Rural round-up

Mentoring takes farmers further – Hugh Stringleman:

Nearly halfway through a big, pioneering, five-year farmer extension project in Northland its benefits are becoming apparent to target farmers, their associates and the region.

Extension 350 (E350) has considerably widened the time-honoured farm discussion group approach of farmers helping farmers.

Private farm consultants are group facilitators and counsellors as well as delivering their one-on-one advice and skills. . .

Is Adrian Orr, Mr Congeniality, ready for a war with farmers? – Hamish Rutherford:

Since Adrian Orr became Governor of the Reserve Bank of New Zealand he has built a reputation of being someone who likes to be liked.

Charming and jocular, but possibly sensitive to criticism.

But Orr is now in a battle with the bulk of New Zealand’s banking sector in a way which could see him demonised, probably with the focus on lending to farmers.

He knows it. Recent days have seen Orr on a campaign to explain itself. . .

Farmers face hefty penalties for flouting Nait rules – Gerard Hutching:

Farmers will face a maximum penalty of $100,000 and corporates $200,000 for not complying with the animal tracing system Nait.
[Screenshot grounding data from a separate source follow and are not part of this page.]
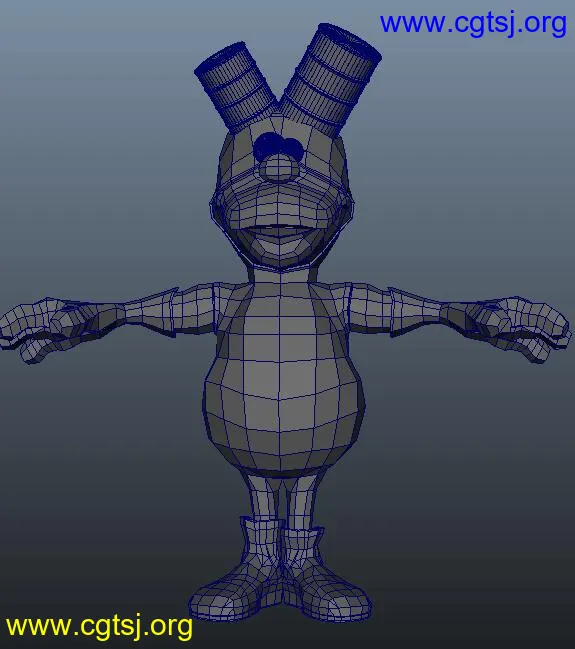Click the yellow www.cgtsj.org watermark link
The height and width of the screenshot is (649, 575).
pos(99,626)
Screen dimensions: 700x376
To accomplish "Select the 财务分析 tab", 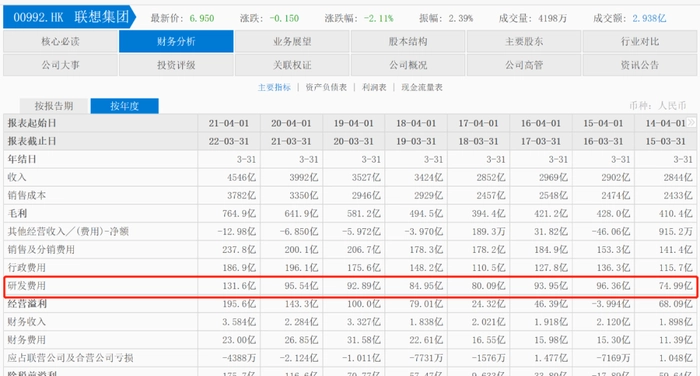I will point(176,42).
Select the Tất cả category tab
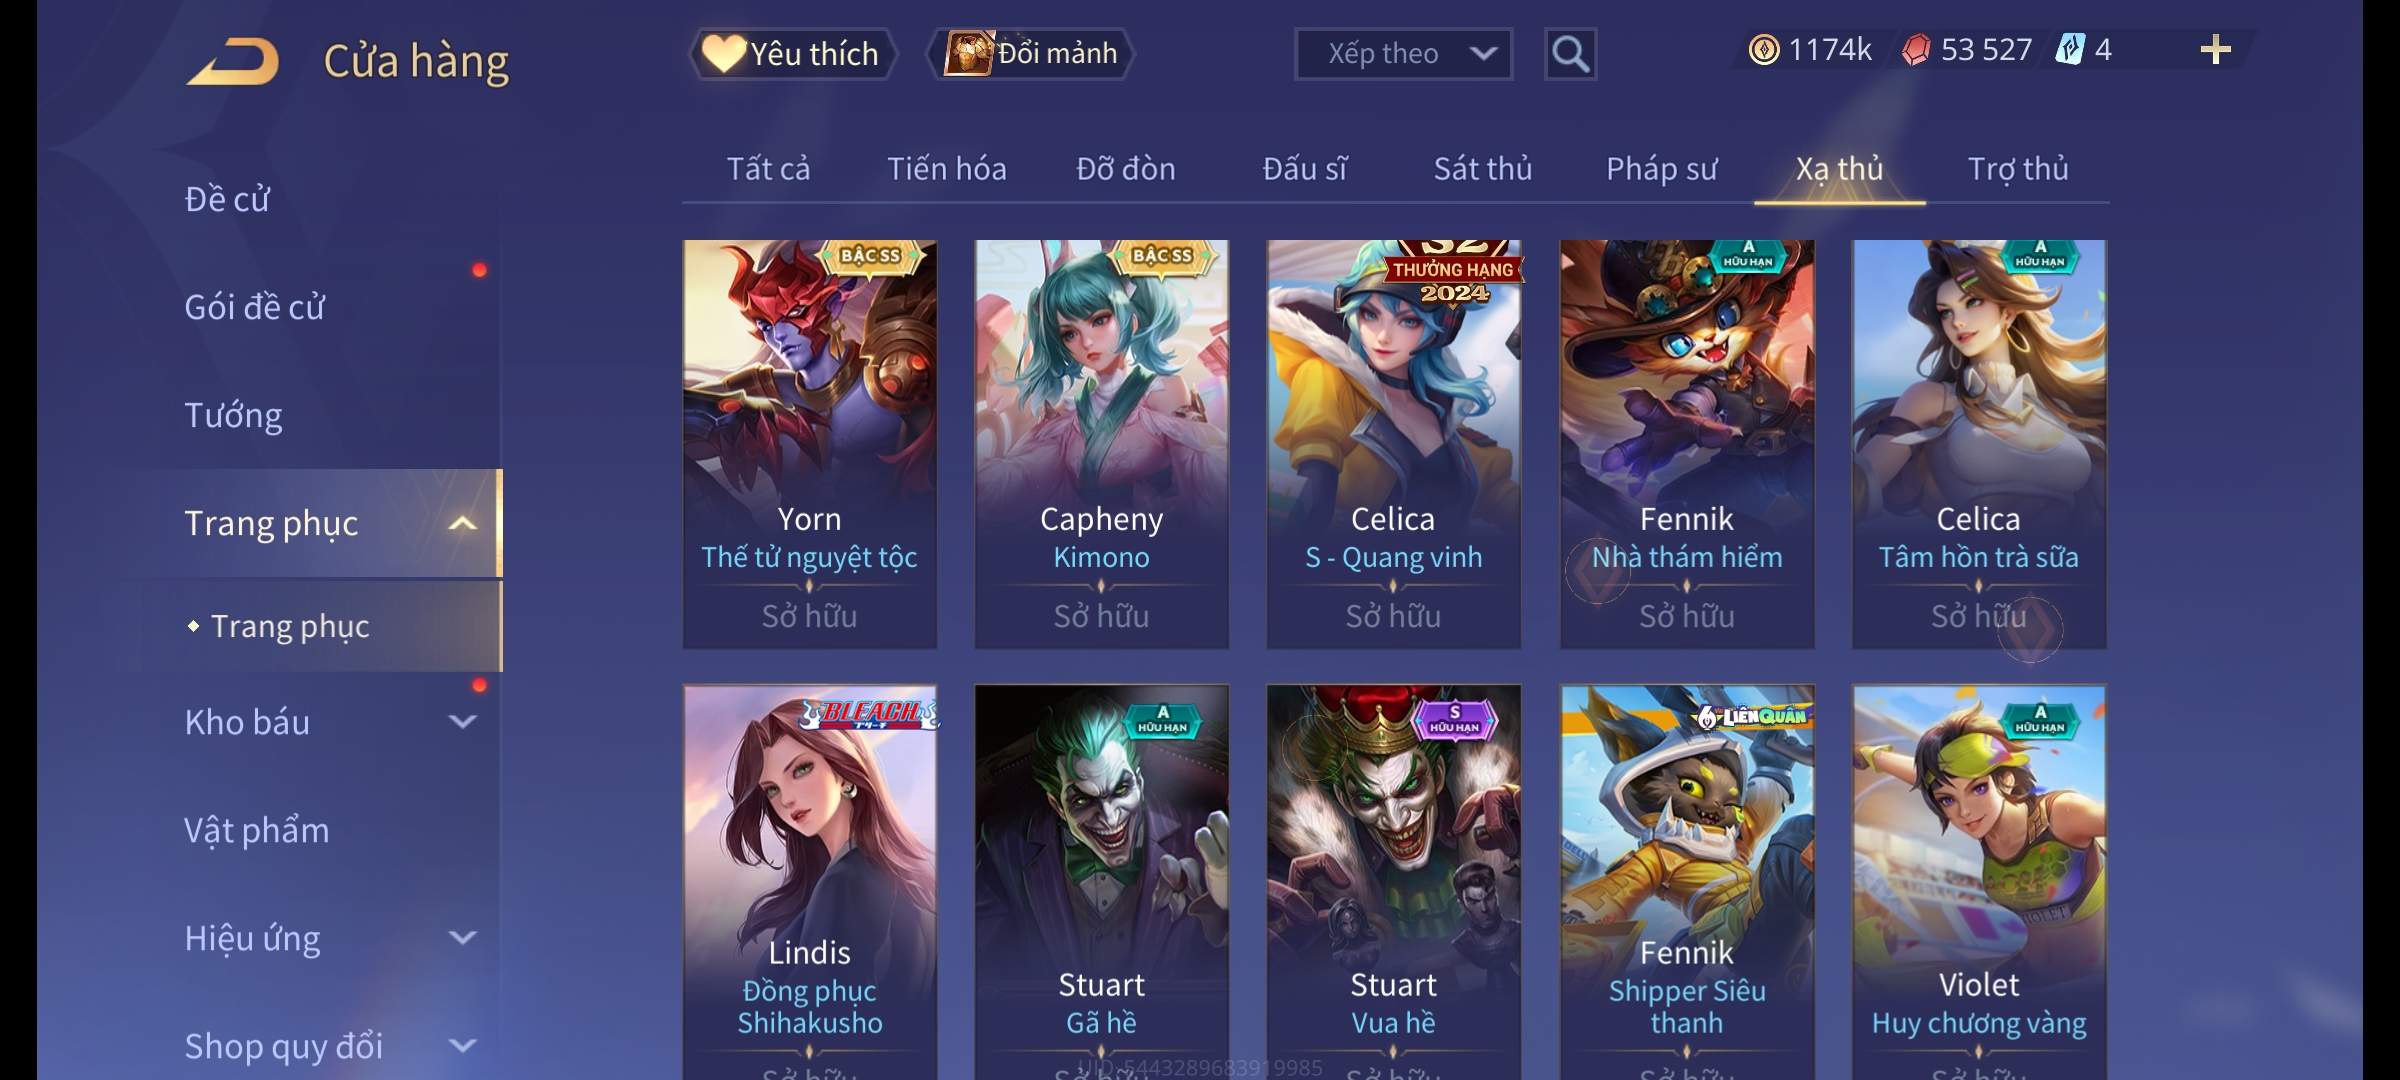This screenshot has width=2400, height=1080. pyautogui.click(x=768, y=169)
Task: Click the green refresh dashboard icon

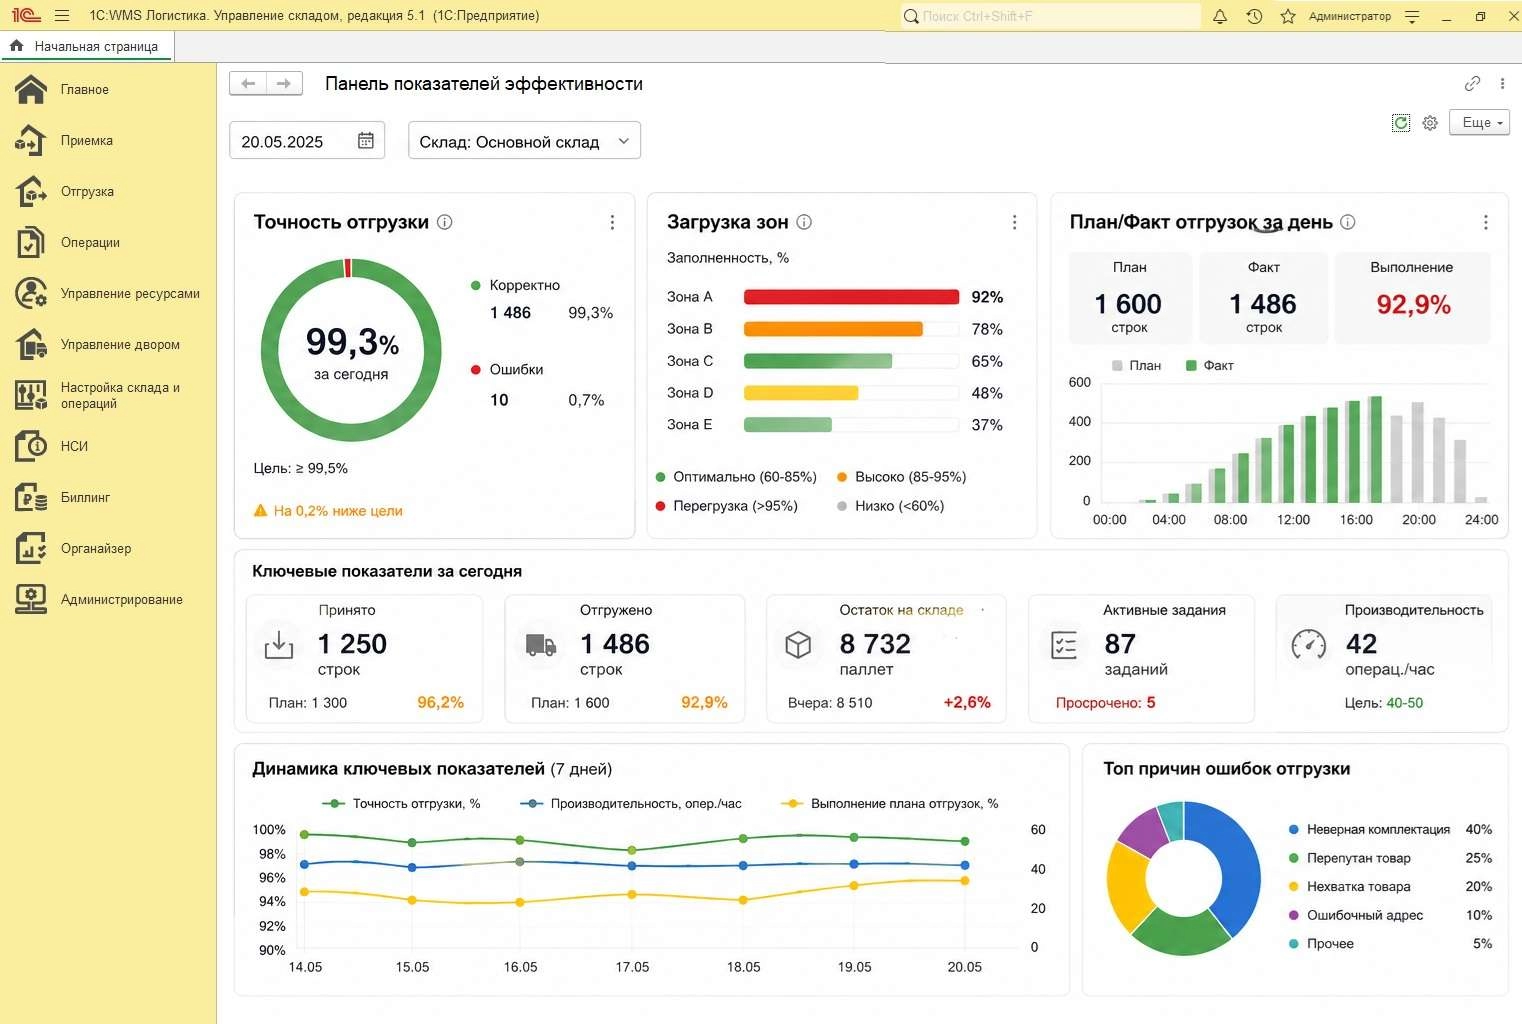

Wairarapa dairy farmer John Stevenson said while the fines were hefty, decisive action was needed to protect the future of the dairy industry.

“We need to ensure animal movement are recorded because we can’t afford to have another example like Mycoplasma bovis. It will be important to see how they implement the new rules.” . . .

Kempthorne family marks 143 years on Spylaw Valley – Richard Davison:

Here’s to the next 143 years.

Not just farming, but farming a particular patch of rural paradise is a way of life for one West Otago family.

The Kempthornes, of Spylaw Valley, near Heriot, have been farming sheep and beef on the same 530ha of hill country and river flat since 1876, and will be among 40 rural New Zealand families marking their toil, perseverance and successes at next month’s Century Farm awards in Lawrence.

The annual awards – which this year take place over the weekend of May 24-26 – honour farms that have remained in the same family for 100 years or more. . . 

Limousin breed has plenty to offer – Yvonne O’Hara:

Easy-going with softer muscularity, good intramuscular fat, feed conversion efficiency and polling; these are key attributes of the Limousin cattle, which stud breeders Clark Scott and Judy Miller, of the Loch Head Limousin stud, breed for.

They have a 320ha, 4000-stock unit commercial sheep and beef farm near Heriot.

”We also have 35 Limousin cows and heifers to the bull and carry 12 to 15 yearling bulls through to sale, along with 30-odd calves,” Mr Scott said. . . 

Breeding the best – Brittney Pickett:

A Southland couple take a great deal of pride in producing top bulls for breeding programmes. Brittney Pickett reports.

The first time Robert and Annemarie Bruin saw their bulls in the LIC sire-proving scheme it felt like their hard work had paid off.

“It’s like breeding a winning race horse, it gives you a kick,” Robert says. . . 

One Response to Rural round-up

  1. Murray Roxburgh says:

    Re “regular” milk, never a fan of the bottled rinsing water from initial Tanker washing that some guru saw as a profit opportunity sold as Green top. Reminds me every time of the cretins who put milk in before removing the tea bag rendering it spoilt goods.

    Bought Yellow top for a while as a sop to Osteoporosis prevention until swmbo had a serious fall from a step stool breaking no bones. Decided there and then paying a premium for Yellow when we consume upwards of seven litres a week was not a go going forward.

    No weight gains at present so Blue top remains along with a 500 ml full cream to accompany each three litre purchase.

    Lucky I guess no “Dairy intolerance” showing up. Reminds me, a Rice Pud could be worth a brownie point or two so excuse me.